◆ **Information supplied**
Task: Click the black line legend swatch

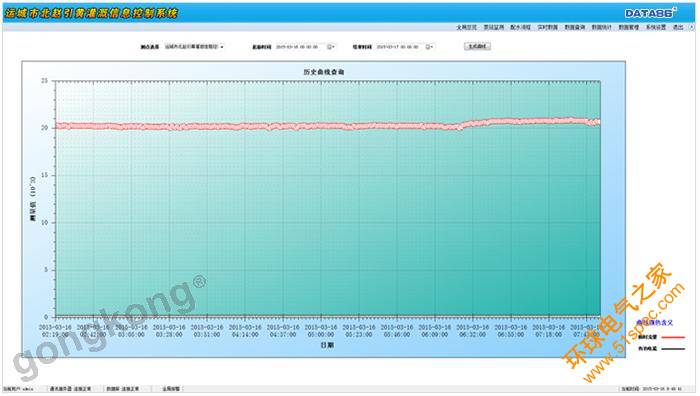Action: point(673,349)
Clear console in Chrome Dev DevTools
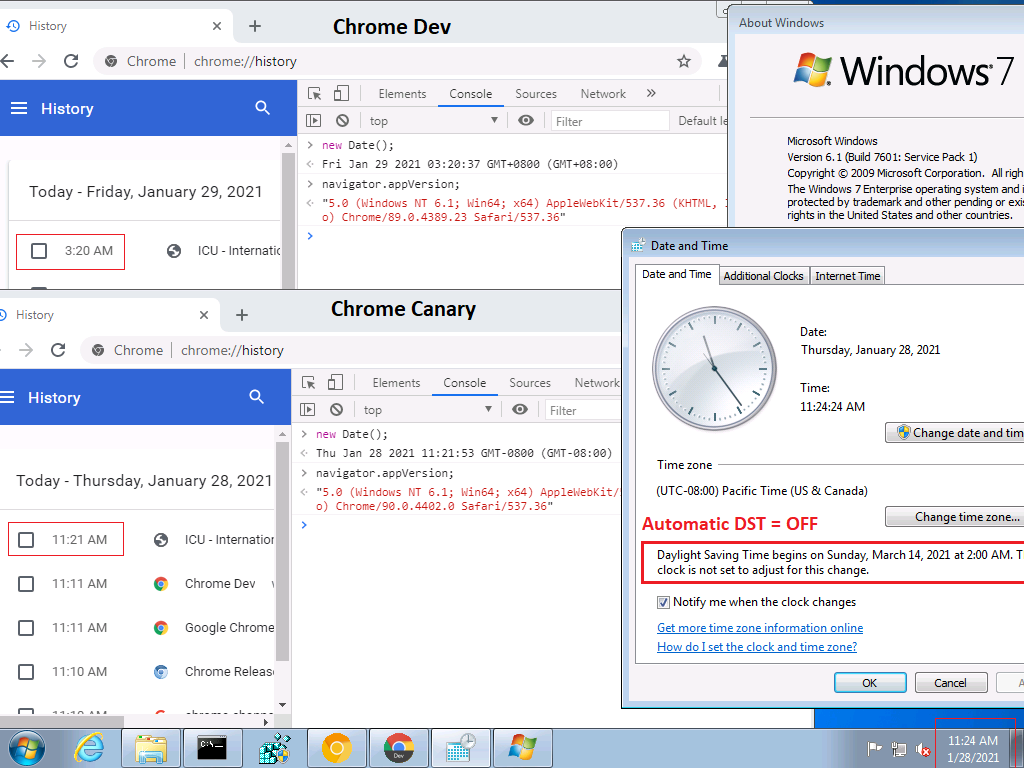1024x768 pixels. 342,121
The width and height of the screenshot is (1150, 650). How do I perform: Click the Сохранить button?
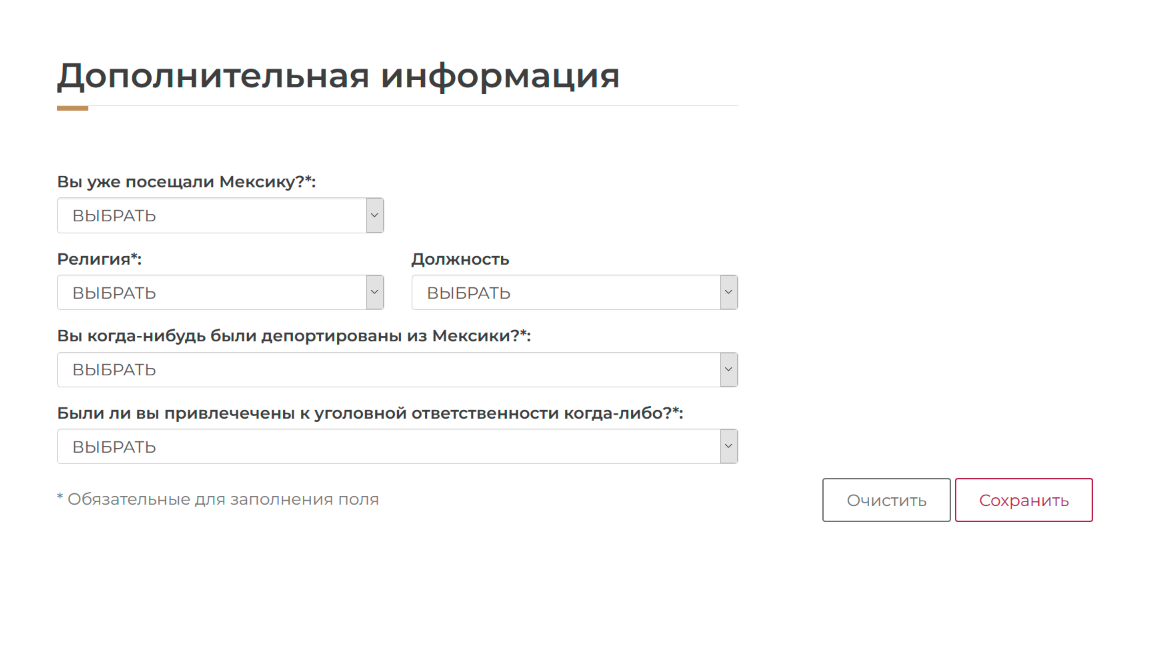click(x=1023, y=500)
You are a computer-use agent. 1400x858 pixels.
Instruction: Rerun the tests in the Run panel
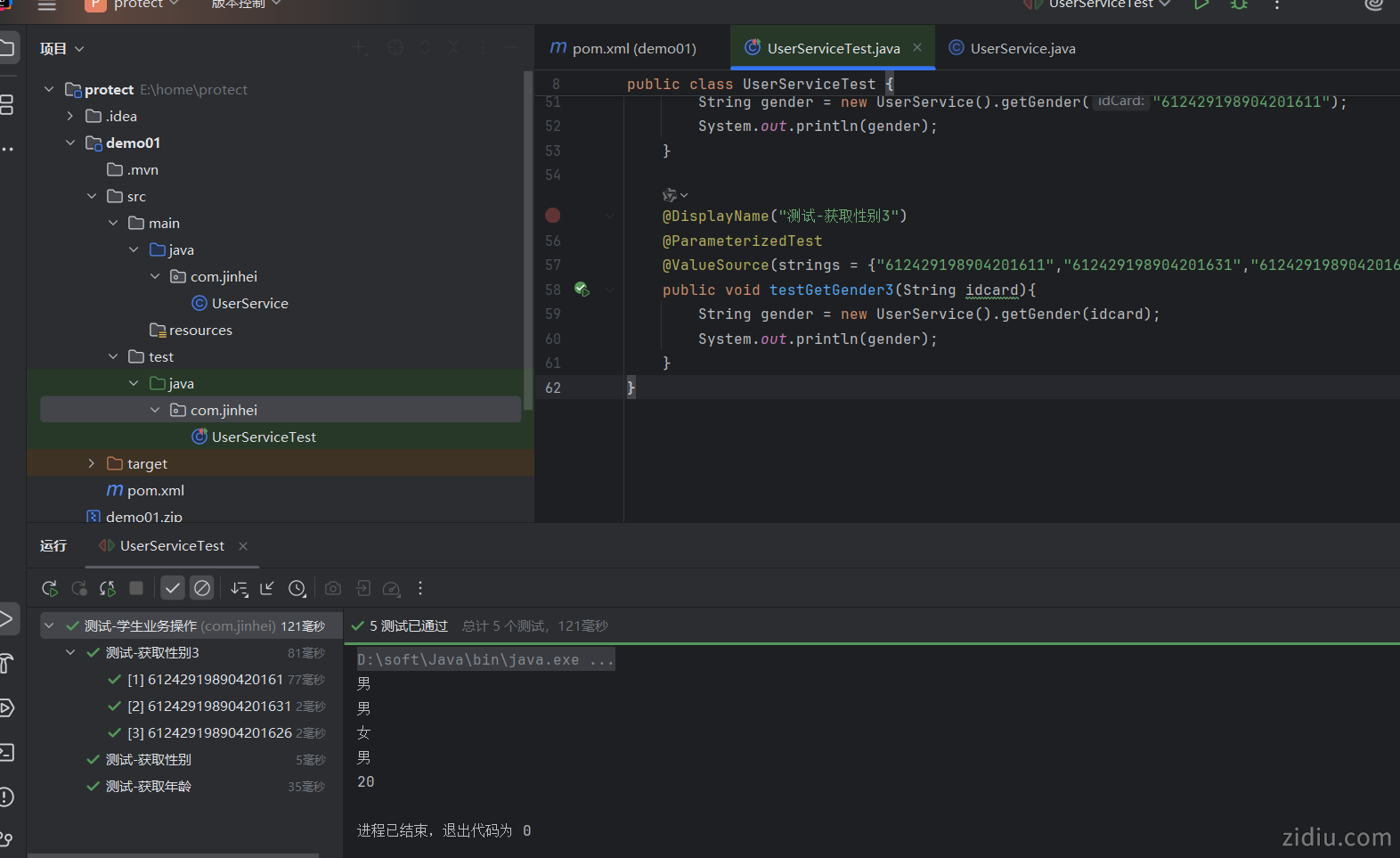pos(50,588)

* * *

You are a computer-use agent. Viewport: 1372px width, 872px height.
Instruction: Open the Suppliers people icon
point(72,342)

◆ **What needs to be done**
What do the entries above read from the line containing "Task: Click the black line legend swatch" through the line containing "You are a computer-use agent. 1400x858"? Output those lines exactly, both ends included, with the pictures left out.

◆ **Response to this exercise**
Task: Click the black line legend swatch

Action: point(673,349)
Clear console in Chrome Dev DevTools
1024x768 pixels. 342,121
The width and height of the screenshot is (1150, 650). How do I perform: Click the Сохранить button?
click(x=1023, y=500)
You are a computer-use agent. 1400x858 pixels.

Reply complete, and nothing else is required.